§ **Records for this exercise**:
________________
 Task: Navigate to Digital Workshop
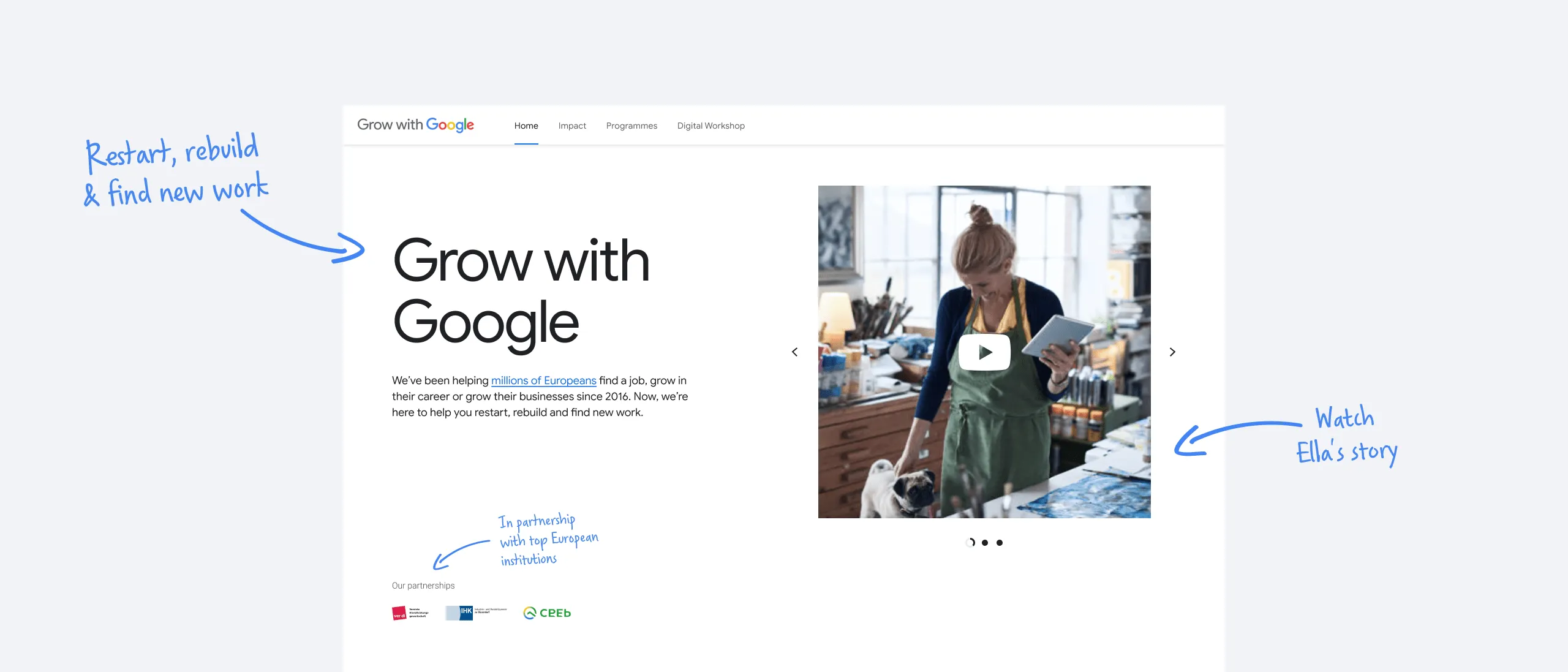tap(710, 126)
________________
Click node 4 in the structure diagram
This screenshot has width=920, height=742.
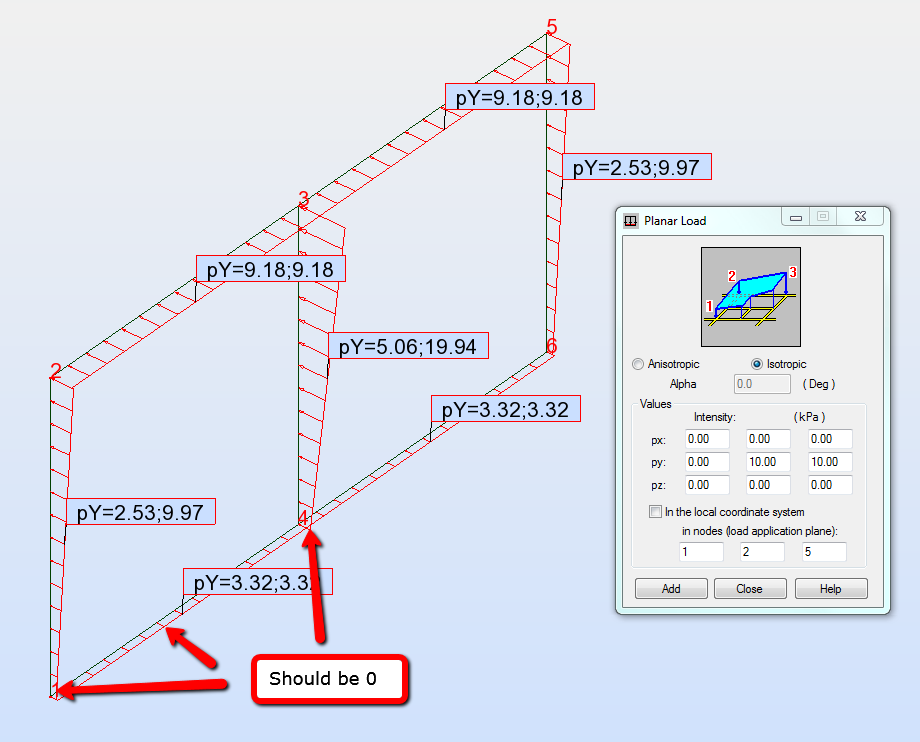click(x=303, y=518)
________________
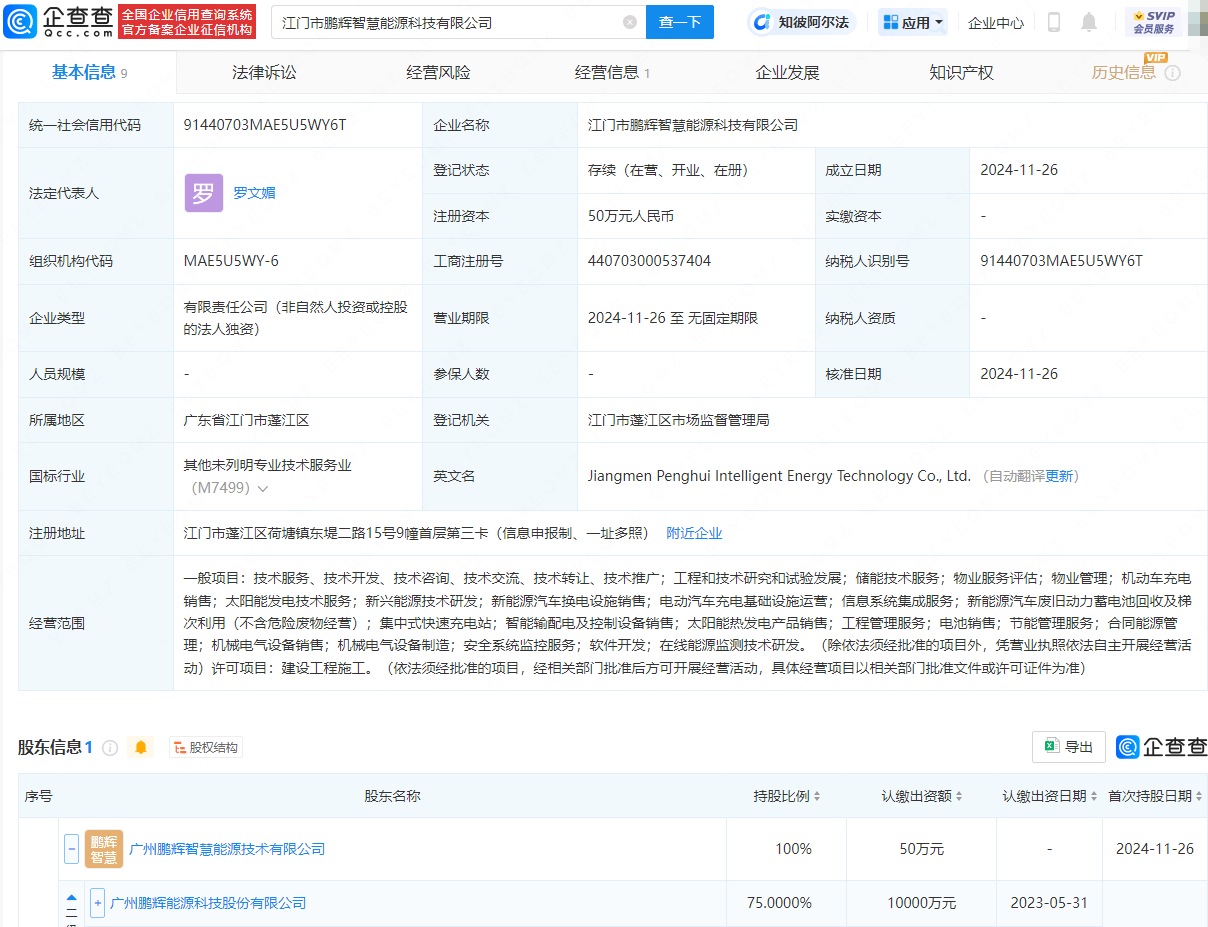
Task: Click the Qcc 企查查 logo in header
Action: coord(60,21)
________________
§ **Work instructions**: Rewrite every line from the one containing "Click node 4 in the structure diagram" down to the one containing "click(x=303, y=518)", both included. Multiply each answer coordinate by 0.95 and round to a whole number, with halves rounding up. Omit the pictures.

§ **Correct output**:
Click node 4 in the structure diagram
This screenshot has width=920, height=742.
click(x=288, y=492)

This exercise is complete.